* **SELECTED EXCERPT**
---+---

Waiting for society to catch up is no reason to deny human rights.

A FEW DAYS before its 50th anniversary, we think of the March on Washington, and the civil-rights movement that it embodied, as a triumph of democracy. In the grand sense, this is true. Protest is by no means exclusive to democracies, but it's more at home in a democratic system than any other. The civil-rights movement extended the promise of democracy to many who had been denied it.

But there were also aspects of the movement's victories that could be spun as undemocratic. Many Southern whites decried the Civil Rights Act of 1964 as an imposition of external values on the majorities of residents in their states (the internal value they were protecting, of course, was the right to discriminate). Before that, the civil-rights movement benefited from the even-less-democratic involvement of the Supreme Court, which paved the way for the progress of the 1960s with decisions like Brown v. Board of Education, in 1954, which declared separate-but-equal school segregation unconstitutional, and Browder v. Gayle, in 1956, which did the same for public buses.

Today, as we continue to have a similar argument about protecting minorities from discrimination, in some quarters there are arguments about whether certain minorities even exist. At an event in Montana earlier this week, Supreme Court Justice Antonin Scalia made this mind-bending remark: "It's not up to the courts to invent new minorities that get special protections." The court, he said, has been taking steps that should be left in the hands of voters or Congress.

---+---

* **DATA EXCERPTS**
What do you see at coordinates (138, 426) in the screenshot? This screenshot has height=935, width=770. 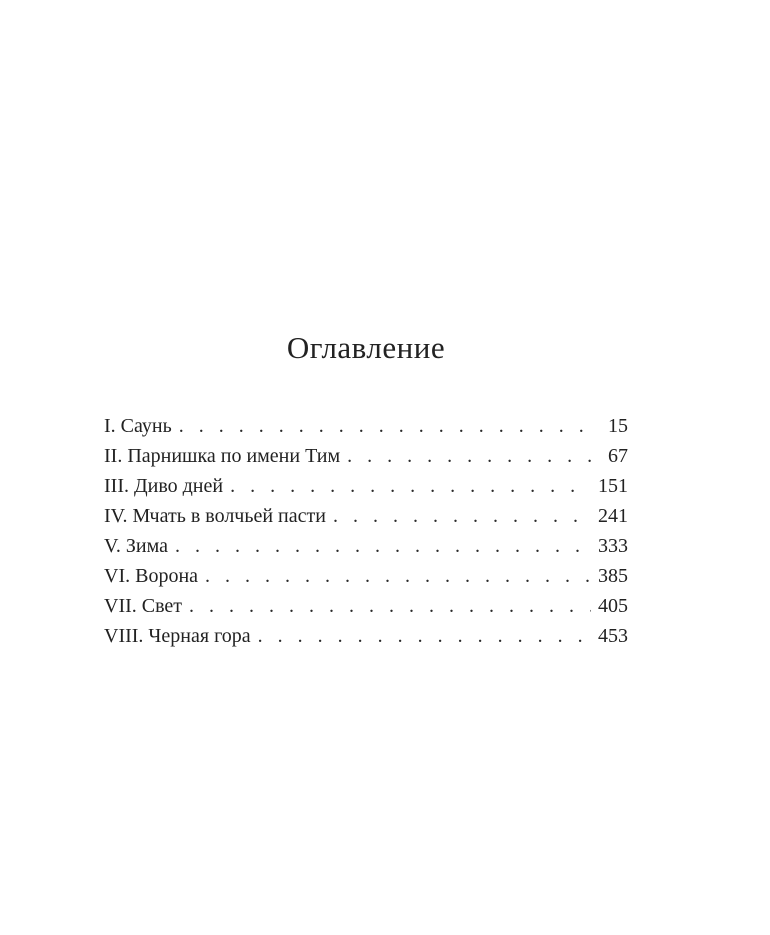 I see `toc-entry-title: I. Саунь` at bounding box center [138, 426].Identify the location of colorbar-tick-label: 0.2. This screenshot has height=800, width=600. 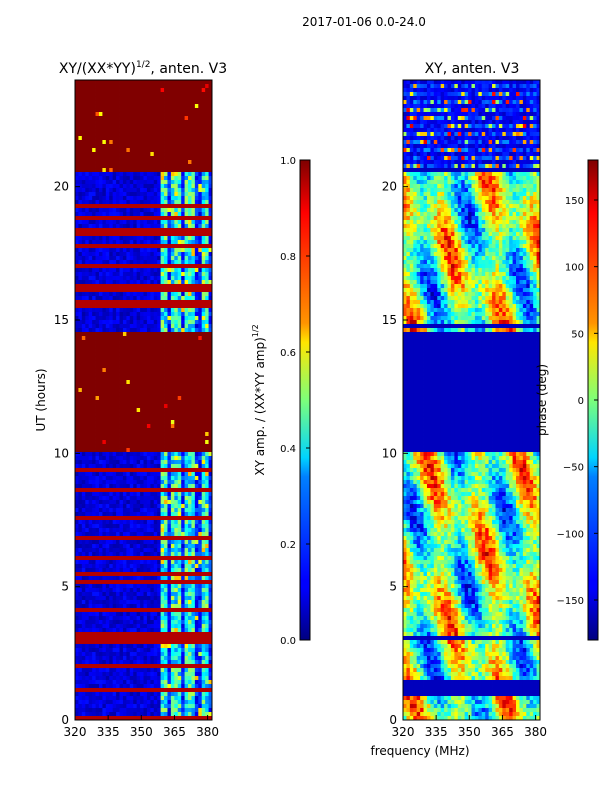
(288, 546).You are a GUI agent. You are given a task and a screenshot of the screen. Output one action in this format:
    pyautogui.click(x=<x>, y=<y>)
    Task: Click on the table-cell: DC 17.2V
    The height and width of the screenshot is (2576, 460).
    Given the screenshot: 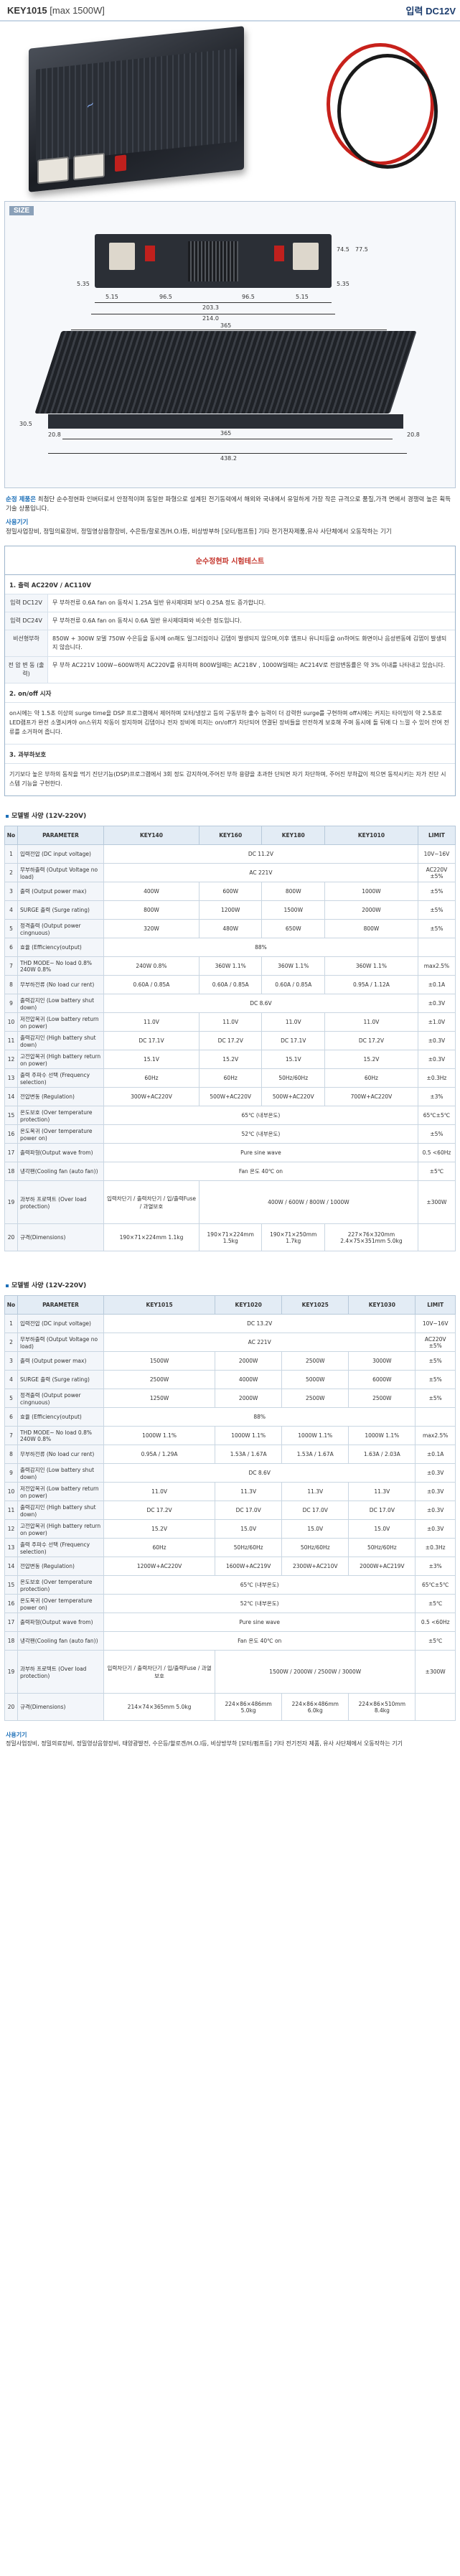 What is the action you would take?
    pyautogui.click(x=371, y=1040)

---+---

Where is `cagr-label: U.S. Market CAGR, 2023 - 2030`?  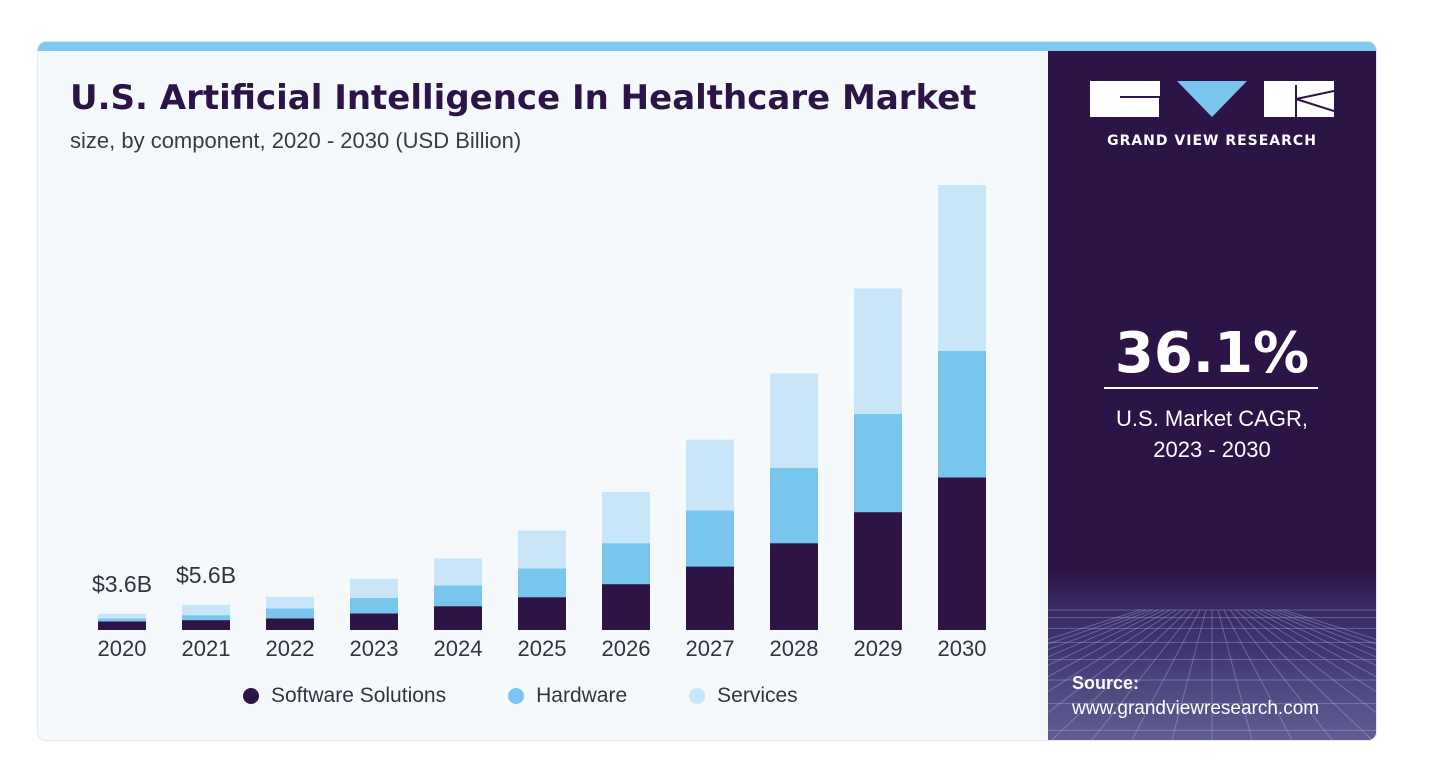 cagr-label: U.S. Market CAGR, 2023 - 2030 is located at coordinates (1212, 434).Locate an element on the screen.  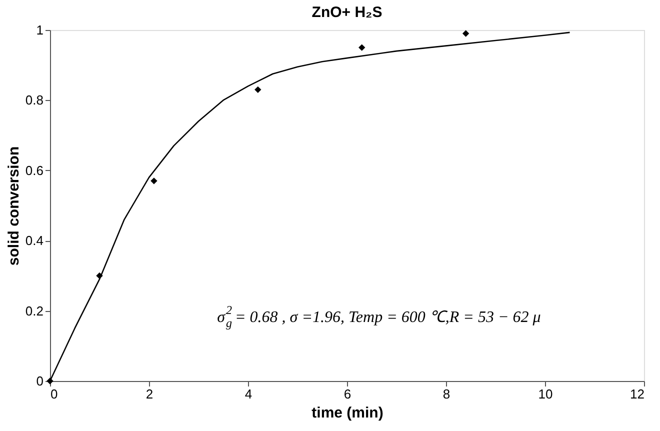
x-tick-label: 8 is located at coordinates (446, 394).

---+---

* **PROBLEM 1**
Please rewrite the paragraph of the civil-rights excerpt beginning "But there were also aspects" as a short list that keeps its main facts.
* **PROBLEM 2**
According to the civil-rights excerpt, why did many Southern whites object to the Civil Rights Act of 1964? Answer in one to three sentences.
* **PROBLEM 3**
Reproduce the part of the civil-rights excerpt that starts at the words "But there were" and ends after the words "for public buses.".
The data has no connection to the text about civil rights.

* **WRITTEN ANSWER 1**
- Some of the civil-rights movement's victories could be spun as undemocratic.
- Many Southern whites denounced the Civil Rights Act of 1964 as outside values imposed on the majorities in their states. The value they were defending was the right to discriminate.
- Earlier, the movement had gained from the even less democratic role of the Supreme Court.
- Brown v. Board of Education (1954) declared separate-but-equal school segregation unconstitutional.
- Browder v. Gayle (1956) did the same for public buses.

* **WRITTEN ANSWER 2**
They objected to it as an imposition of external values on the majorities of residents in their states. The excerpt notes that the internal value they were protecting was the right to discriminate.

* **WRITTEN ANSWER 3**
But there were also aspects of the movement's victories that could be spun as undemocratic. Many Southern whites decried the Civil Rights Act of 1964 as an imposition of external values on the majorities of residents in their states (the internal value they were protecting, of course, was the right to discriminate). Before that, the civil-rights movement benefited from the even-less-democratic involvement of the Supreme Court, which paved the way for the progress of the 1960s with decisions like Brown v. Board of Education, in 1954, which declared separate-but-equal school segregation unconstitutional, and Browder v. Gayle, in 1956, which did the same for public buses.